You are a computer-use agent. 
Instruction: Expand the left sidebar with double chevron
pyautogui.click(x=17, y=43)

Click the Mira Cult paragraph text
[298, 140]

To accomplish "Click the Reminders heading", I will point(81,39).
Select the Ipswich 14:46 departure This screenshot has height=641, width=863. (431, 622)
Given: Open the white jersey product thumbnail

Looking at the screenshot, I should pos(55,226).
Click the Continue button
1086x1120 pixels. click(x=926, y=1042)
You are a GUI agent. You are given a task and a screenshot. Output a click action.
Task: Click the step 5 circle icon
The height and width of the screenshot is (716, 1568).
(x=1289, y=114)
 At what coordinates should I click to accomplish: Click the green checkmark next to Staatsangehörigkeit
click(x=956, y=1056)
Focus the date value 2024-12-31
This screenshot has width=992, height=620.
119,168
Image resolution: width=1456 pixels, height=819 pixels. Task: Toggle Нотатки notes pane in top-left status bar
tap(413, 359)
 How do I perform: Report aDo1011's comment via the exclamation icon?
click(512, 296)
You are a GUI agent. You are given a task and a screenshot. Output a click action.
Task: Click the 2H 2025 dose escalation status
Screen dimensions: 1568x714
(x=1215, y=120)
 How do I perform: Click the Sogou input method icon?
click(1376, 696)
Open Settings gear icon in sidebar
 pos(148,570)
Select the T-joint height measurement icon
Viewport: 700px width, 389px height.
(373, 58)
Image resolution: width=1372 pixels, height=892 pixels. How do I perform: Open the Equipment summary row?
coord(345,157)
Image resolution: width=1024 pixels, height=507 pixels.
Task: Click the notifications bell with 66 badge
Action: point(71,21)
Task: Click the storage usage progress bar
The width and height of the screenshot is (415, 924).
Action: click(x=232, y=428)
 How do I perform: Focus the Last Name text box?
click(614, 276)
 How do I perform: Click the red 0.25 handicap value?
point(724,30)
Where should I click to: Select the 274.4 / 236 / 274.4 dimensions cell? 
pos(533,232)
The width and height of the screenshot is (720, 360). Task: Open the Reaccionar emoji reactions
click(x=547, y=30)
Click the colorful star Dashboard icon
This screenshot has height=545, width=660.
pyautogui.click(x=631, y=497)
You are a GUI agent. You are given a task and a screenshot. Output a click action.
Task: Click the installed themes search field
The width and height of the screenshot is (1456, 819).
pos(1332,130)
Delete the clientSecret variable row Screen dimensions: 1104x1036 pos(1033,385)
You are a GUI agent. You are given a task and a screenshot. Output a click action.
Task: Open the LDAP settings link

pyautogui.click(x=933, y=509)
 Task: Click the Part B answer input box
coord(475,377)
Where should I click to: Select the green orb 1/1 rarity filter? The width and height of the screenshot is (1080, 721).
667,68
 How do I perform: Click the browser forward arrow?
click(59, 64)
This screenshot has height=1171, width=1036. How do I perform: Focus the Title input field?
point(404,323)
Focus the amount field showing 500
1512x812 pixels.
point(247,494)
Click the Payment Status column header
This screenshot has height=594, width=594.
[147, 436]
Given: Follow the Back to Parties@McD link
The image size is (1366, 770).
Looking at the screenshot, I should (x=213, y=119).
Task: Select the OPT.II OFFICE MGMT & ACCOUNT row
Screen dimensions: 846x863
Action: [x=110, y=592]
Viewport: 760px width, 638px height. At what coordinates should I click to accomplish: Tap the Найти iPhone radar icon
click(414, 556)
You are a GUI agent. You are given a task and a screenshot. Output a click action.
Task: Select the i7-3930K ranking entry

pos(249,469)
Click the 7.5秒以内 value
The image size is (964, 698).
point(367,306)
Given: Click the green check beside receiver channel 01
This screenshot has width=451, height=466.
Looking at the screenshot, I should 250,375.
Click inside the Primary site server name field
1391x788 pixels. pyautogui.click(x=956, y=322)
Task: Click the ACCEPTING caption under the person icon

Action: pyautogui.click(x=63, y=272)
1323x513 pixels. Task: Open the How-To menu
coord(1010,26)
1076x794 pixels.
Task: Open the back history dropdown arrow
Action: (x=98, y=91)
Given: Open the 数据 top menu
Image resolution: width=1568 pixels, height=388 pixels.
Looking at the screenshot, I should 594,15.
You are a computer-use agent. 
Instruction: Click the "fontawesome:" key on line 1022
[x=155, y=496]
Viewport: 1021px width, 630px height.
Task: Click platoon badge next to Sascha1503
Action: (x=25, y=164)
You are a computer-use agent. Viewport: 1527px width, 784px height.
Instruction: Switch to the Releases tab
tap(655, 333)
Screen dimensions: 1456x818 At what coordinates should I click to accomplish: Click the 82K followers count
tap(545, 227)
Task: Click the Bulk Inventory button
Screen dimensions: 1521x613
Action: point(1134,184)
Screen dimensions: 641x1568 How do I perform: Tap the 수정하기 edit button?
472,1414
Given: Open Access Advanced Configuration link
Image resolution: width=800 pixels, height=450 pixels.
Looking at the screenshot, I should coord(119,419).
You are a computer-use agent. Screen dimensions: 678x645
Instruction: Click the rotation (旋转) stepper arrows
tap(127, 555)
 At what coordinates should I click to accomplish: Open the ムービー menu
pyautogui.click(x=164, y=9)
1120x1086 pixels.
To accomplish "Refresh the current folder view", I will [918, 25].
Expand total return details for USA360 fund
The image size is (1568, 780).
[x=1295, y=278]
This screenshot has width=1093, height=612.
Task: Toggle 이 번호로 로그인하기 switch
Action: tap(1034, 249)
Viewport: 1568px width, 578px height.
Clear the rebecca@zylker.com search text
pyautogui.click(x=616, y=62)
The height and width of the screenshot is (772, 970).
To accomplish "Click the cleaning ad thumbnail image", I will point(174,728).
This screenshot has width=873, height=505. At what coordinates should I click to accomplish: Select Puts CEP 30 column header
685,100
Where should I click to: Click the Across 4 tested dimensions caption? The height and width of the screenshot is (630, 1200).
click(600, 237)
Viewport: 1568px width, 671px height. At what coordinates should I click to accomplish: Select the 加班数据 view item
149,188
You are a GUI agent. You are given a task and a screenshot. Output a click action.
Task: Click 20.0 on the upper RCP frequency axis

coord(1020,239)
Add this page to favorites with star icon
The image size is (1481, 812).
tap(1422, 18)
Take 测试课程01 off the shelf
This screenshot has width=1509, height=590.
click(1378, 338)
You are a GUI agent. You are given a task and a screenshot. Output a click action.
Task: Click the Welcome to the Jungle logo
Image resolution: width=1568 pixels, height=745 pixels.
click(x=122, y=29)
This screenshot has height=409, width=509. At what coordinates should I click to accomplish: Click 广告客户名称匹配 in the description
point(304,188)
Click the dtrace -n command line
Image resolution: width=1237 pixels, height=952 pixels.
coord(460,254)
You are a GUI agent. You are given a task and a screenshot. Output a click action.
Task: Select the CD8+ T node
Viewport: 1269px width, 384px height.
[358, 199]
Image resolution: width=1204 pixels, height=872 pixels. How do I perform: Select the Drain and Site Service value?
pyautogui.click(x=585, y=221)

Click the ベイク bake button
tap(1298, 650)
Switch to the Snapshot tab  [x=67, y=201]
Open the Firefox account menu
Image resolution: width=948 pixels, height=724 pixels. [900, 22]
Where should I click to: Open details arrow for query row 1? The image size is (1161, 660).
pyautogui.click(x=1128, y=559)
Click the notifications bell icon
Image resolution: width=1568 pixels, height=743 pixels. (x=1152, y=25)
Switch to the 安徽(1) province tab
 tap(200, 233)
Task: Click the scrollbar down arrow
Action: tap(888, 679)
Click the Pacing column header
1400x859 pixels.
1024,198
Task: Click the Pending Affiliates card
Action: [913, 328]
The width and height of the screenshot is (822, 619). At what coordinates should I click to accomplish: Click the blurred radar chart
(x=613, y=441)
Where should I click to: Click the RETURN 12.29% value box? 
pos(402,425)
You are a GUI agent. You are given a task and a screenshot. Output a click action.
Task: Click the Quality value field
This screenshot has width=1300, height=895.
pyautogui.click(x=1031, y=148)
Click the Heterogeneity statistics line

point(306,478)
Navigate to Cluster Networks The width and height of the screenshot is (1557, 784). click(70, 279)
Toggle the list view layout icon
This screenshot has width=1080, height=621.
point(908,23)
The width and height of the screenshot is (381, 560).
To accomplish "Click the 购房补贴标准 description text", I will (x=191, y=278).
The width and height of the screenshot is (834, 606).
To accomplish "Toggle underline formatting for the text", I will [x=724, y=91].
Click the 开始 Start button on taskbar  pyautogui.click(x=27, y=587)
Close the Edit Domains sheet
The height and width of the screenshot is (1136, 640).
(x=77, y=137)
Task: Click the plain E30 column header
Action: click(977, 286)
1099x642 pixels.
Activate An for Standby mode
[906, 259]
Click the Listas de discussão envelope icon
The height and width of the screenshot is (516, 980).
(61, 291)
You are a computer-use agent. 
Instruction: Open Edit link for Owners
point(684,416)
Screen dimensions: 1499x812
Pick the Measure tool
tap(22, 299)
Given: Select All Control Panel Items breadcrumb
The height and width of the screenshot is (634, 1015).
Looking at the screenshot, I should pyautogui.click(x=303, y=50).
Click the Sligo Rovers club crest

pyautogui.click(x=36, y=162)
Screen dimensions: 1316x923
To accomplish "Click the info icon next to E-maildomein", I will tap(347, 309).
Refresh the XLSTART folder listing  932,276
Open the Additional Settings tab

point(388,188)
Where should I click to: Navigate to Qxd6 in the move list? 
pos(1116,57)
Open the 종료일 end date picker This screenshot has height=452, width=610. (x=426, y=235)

(Written problem):
Copy out every line in the material above that contains the word "Refresh".

(Output):
To accomplish "Refresh the current folder view", I will [918, 25].
Refresh the XLSTART folder listing  932,276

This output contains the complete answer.